Sports news website Bleacher Report (B/R) was mentioned twice in Mary Meeker’s 2012 Internet Trends report: as an example of re-imagination of both sports news and TV. Bleacher Report, founded in 2006 by four sports fans from Silicon Valley, has become so influential that Time Warner is rumored to be trying to acquire it. What makes B/R stand out and can it continue to fend off much larger competitors like ESPN and Yahoo Sports?

What Huffington Post is to politics and current affairs, Bleacher Report is to sports. Like HuffPo, it has a large community of amateur contributors. B/R posts over 1000 new “content items” every day. In what has been a common theme in the new media era, B/R first made a name for itself by sheer mass of content. After it had conquered Google search and social media channels with quantity, B/R turned its attention to editorial quality (others like HuffPo and Mashable followed the same course). Since 2010 B/W has instituted a training program for its fan writers and hired some senior editors. Those measures seem to have worked, with TIME magazine declaring B/R one of its 50 Best Websites of 2011 and stating that “the standard of quality [at B/W] is markedly higher than at some community-created news hubs.”



B/R’s fan contributers helped the site get where it is, but other sports news brands have now followed suit and opened up their platform to amateur bloggers. Also, older sites have adopted the social media and multimedia tricks of B/R. There is still one thing that B/R has an edge on, however, and that is its iPad and iPhone app called Team Stream. The app’s personalized stream of content is a pointer to the future of sports news. You select which sports teams – or categories of sports – to follow and Team Stream only shows you content related to that.
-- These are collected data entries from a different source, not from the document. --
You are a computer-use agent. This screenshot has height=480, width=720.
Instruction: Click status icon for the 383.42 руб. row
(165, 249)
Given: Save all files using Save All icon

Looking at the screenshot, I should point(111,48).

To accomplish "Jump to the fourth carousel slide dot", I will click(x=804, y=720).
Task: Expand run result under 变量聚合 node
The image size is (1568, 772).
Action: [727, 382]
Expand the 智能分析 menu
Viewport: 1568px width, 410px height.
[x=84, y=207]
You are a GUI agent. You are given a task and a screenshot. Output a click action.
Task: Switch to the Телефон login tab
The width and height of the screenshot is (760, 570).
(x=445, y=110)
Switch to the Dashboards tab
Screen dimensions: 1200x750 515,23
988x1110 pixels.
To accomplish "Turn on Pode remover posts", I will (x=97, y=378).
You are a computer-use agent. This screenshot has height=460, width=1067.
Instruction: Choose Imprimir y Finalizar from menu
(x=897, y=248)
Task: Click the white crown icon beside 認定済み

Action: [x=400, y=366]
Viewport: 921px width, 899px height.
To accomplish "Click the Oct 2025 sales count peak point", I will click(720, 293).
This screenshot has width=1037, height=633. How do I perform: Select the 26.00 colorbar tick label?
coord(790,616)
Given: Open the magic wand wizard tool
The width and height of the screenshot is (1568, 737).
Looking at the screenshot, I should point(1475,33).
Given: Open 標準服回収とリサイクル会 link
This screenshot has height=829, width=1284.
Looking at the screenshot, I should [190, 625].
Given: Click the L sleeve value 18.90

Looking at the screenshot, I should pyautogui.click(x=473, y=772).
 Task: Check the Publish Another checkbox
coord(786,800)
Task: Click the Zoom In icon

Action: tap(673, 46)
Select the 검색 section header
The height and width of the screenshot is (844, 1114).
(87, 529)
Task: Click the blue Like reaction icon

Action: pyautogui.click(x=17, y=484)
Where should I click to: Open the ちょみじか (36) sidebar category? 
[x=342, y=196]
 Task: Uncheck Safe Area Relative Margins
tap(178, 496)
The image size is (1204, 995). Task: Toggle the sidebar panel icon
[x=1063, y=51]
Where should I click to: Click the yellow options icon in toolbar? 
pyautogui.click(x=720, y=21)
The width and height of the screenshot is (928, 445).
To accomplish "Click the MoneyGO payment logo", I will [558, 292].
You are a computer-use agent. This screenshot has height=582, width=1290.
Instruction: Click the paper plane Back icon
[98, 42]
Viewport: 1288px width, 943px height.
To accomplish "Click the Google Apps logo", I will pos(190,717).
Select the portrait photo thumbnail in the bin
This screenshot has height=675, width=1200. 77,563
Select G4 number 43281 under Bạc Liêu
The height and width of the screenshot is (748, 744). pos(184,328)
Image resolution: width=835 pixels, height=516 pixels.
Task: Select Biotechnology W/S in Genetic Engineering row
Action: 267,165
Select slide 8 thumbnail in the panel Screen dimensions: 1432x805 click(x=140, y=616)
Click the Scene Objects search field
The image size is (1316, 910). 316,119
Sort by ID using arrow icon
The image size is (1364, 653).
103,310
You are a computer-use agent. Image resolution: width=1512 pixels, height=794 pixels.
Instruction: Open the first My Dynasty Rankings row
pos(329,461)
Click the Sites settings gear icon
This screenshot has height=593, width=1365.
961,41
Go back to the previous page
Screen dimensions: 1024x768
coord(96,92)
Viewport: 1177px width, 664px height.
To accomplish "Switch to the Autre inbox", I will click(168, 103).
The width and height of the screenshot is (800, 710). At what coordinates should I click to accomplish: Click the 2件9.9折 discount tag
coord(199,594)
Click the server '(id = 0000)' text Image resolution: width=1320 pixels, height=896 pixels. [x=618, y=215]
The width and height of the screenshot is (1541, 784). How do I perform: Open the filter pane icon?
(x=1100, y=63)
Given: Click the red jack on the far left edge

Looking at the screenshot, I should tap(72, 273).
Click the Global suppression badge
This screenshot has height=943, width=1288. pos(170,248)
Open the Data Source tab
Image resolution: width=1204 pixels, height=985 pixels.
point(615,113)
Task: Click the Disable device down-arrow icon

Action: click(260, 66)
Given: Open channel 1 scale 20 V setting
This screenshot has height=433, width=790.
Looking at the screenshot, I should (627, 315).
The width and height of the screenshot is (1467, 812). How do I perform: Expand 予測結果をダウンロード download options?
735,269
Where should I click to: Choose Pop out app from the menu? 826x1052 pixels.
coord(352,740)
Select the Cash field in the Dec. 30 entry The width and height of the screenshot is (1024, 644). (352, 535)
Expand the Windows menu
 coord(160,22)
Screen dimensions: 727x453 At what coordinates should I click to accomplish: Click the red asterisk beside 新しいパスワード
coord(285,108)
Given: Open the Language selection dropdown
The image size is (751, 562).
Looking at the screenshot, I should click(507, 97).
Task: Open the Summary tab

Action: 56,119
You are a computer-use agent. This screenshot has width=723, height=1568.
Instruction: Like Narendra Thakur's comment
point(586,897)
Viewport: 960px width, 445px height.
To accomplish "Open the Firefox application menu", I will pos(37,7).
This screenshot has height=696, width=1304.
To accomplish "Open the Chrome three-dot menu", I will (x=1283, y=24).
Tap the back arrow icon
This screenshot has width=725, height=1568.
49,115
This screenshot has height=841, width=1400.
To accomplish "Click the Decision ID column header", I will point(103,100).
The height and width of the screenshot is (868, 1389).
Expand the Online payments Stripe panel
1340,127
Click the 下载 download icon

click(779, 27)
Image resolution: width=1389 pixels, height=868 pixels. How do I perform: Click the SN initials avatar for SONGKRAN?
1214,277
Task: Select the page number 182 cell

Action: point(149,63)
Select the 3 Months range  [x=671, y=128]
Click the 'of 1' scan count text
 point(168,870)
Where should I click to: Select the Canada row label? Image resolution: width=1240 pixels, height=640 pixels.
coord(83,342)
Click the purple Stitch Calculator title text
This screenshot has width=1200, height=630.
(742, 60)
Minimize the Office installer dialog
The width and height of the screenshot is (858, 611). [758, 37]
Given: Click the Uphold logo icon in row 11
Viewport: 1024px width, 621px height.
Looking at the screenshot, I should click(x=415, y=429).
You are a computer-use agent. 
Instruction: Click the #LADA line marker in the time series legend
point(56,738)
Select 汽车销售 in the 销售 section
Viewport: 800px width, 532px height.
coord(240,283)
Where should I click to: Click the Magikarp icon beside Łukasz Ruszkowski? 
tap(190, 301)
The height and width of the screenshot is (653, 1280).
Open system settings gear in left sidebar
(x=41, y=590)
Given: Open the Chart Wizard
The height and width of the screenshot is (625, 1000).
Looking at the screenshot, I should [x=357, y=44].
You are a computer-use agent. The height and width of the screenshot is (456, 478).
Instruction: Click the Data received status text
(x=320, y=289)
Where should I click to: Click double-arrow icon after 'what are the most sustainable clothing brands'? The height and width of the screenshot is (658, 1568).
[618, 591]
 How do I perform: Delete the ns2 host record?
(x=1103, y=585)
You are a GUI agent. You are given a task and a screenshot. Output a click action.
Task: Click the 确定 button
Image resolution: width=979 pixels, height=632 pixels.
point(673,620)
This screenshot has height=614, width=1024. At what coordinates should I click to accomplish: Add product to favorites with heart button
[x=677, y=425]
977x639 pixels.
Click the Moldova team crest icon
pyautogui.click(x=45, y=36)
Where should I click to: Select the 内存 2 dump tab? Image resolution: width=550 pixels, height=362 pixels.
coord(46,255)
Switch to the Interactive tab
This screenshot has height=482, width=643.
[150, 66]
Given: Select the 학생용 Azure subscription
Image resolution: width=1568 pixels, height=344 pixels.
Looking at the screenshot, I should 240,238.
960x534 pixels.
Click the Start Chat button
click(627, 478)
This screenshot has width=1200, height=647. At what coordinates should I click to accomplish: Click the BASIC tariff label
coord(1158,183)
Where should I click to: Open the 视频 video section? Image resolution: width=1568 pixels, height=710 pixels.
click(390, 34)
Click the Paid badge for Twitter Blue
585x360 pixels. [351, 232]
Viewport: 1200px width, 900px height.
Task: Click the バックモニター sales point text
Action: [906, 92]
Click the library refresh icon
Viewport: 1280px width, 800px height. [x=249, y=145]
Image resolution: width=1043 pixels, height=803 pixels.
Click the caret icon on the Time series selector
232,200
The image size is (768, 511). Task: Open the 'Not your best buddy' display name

B/R has some big, smart competitors. Yahoo Sports is still the leading online sports news brand, with 48 million unique visitors in April according to comScore (source: The Wall St Journal). That’s 5 times more than B/R, which had 9.6 million unique visitors in April. ESPN, Fox, CBS and NBC are other big players in online sports news. B/R is just outside the top 10 sports websites in the US, according to this chart of comScore’s March statistics:



B/R has done a great job of reimagining sports news, but one gets the sense that an acquisition by Time Warner may be B/R’s best chance at continuing its impressive growth. Where B/R is still ahead of the game is its mobile app, Team Stream. But that’s only in terms of app design. ESPN actually has the number one iOS sports app, with WatchESPN. B/R’s app is number 12, although it’s more highly rated by users: 5 stars compared to 2.5 for WatchESPN. So if B/R is to extend its purple patch of success in online sports news, it’s either going to have to come up with more mobile magic – or jump on board a juggernaut like Time Warner.